However, on using this formula, I see that arr[a] has duplicate values based on the values of arr[b], arr[c] and arr[d]. I wish to have only unique numbers in arr[a]. How is it possible using Numpy?
e.g.
arr[a] = [2, 8, 4, 9, 1, 6, 7, 3, 0, 5]
arr[b] = [3, 5, 1, 2, 9, 8, 0, 6, 7, 4]
arr[c] = [2, 3, 8, 4, 5, 1, 0, 6, 9, 7]
arr[d] = [6, 1, 9, 2, 7, 5, 8, 0, 3, 4]
On applying the formula, arr[a] becomes [9, 7, 0, 4, 7, 4, 2, 2, 3, 7]. But I want it to have only unique numbers between 0 and arr.shape[1]. I am open to modifying the mutation function if needed if M, arr[b], arr[c] and arr[d] are all used meaningfully.
This is a rather different approach to the problem, but since you seem to be working with permutations, I am not sure numerical differences are that meaningful. You can however see the problem in terms of permutations, that is, reordering of vectors. Instead of the difference between two vectors, you may consider the permutation that takes you from one vector to the other, and instead of the addition of two vectors, you may consider applying a permutation to a vector. If you want to have an M parameter, maybe that could be the number of times you apply the permutation? (assuming that is a non-negative integer)
Here is the basic idea of how you could implement this:
import numpy as np
# Finds the permutation that takes you from vector a to vector b.
# Returns a vector p such that a[p] = b.
def permutation_diff(a, b):
p = np.zeros_like(a)
p[a] = np.arange(len(p), dtype=p.dtype)
return p[b]
# Applies permutation p to vector a, m times.
def permutation_apply(a, p, m=1):
out = a.copy()
for _ in range(m):
out = out[p]
return out
# Combination function
def combine(b, c, d, m):
return permutation_apply(b, permutation_diff(d, c), m)
# Test
b = np.array([3, 5, 1, 2, 9, 8, 0, 6, 7, 4])
c = np.array([2, 3, 8, 4, 5, 1, 0, 6, 9, 7])
d = np.array([6, 1, 9, 2, 7, 5, 8, 0, 3, 4])
m = 1
a = combine(b, c, d, m)
print(a)

#### [Exercise aim]
Continue the NumPy permutation discussion from its final line, the print(a) call.

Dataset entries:
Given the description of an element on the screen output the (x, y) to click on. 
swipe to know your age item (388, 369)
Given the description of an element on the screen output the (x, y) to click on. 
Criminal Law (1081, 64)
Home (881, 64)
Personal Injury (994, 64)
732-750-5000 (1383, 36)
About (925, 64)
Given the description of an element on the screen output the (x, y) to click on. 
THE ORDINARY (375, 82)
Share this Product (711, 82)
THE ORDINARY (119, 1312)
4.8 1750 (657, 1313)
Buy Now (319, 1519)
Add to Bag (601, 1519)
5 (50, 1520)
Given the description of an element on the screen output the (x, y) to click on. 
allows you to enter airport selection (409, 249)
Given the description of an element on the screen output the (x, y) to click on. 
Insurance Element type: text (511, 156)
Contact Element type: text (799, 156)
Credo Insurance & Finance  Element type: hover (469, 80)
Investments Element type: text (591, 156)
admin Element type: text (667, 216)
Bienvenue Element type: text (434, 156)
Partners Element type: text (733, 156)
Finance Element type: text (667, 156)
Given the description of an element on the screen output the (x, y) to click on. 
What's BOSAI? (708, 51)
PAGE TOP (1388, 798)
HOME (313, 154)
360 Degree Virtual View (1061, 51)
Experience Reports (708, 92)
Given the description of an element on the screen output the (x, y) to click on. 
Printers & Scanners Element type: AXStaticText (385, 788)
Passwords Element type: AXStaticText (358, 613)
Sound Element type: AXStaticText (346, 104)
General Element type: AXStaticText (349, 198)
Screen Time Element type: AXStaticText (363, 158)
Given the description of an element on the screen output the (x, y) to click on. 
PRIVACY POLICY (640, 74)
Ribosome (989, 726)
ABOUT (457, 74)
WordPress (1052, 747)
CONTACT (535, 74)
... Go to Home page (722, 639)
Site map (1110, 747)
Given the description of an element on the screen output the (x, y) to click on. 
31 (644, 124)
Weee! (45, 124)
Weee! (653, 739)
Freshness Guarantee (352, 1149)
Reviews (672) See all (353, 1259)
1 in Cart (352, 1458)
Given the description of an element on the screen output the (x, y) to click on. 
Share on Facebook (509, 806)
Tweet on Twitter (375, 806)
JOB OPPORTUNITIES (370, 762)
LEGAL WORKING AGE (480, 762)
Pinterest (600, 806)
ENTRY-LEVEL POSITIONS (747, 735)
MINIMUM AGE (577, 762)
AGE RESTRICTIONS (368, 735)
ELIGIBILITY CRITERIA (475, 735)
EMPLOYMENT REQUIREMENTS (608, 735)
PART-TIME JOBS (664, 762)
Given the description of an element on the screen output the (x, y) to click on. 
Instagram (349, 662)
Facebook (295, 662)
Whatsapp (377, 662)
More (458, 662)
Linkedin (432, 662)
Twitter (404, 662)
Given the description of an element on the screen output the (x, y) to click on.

#### [Written answer]
# [2 7 0 4 8 5 6 3 1 9]
Since you are working with many vectors arranged in a matrix, you may prefer vectorized versions of the above functions. You can have that with something like this (here I assume M is a fixed parameter for the whole algorithm, not per individual):
import numpy as np
# Finds the permutations that takes you from vectors in a to vectors in b.
def permutation_diff_vec(a, b):
p = np.zeros_like(a)
i = np.arange(len(p))[:, np.newaxis]
p[i, a] = np.arange(p.shape[-1], dtype=p.dtype)
return p[i, b]
# Applies permutations in p to vectors a, m times.
def permutation_apply_vec(a, p, m=1):
out = a.copy()
i = np.arange(len(out))[:, np.newaxis]
for _ in range(m):
out = out[i, p]
return out
# Combination function
def combine_vec(b, c, d, m):
return permutation_apply_vec(b, permutation_diff_vec(d, c), m)
# Test
np.random.seed(100)
arr = np.array([[2, 8, 4, 9, 1, 6, 7, 3, 0, 5],
[3, 5, 1, 2, 9, 8, 0, 6, 7, 4],
[2, 3, 8, 4, 5, 1, 0, 6, 9, 7],
[6, 1, 9, 2, 7, 5, 8, 0, 3, 4]])
n = len(arr)
b = arr[np.random.choice(n, size=n)]
c = arr[np.random.choice(n, size=n)]
d = arr[np.random.choice(n, size=n)]
m = 1
arr[:] = combine_vec(b, c, d, m)
print(arr)
# [[3 6 0 2 5 1 4 7 8 9]
# [6 1 9 2 7 5 8 0 3 4]
# [6 9 2 3 5 0 4 1 8 7]
# [2 6 5 4 1 9 8 0 7 3]]
Try to do this:
list(set(arr[a]))
here is a example what could do:
array = np.array([9, 7, 0, 4, 7, 4, 2, 2, 3, 7])
shape = array.shape[0]
array = list(set(array))
for i in range(shape):
if i not in array:
array.append(i)
array = np.array(array)
If you want to fill in the index of the numbers are duplicate, the logical is a little diffent. But the idea is that. I hope I helped you.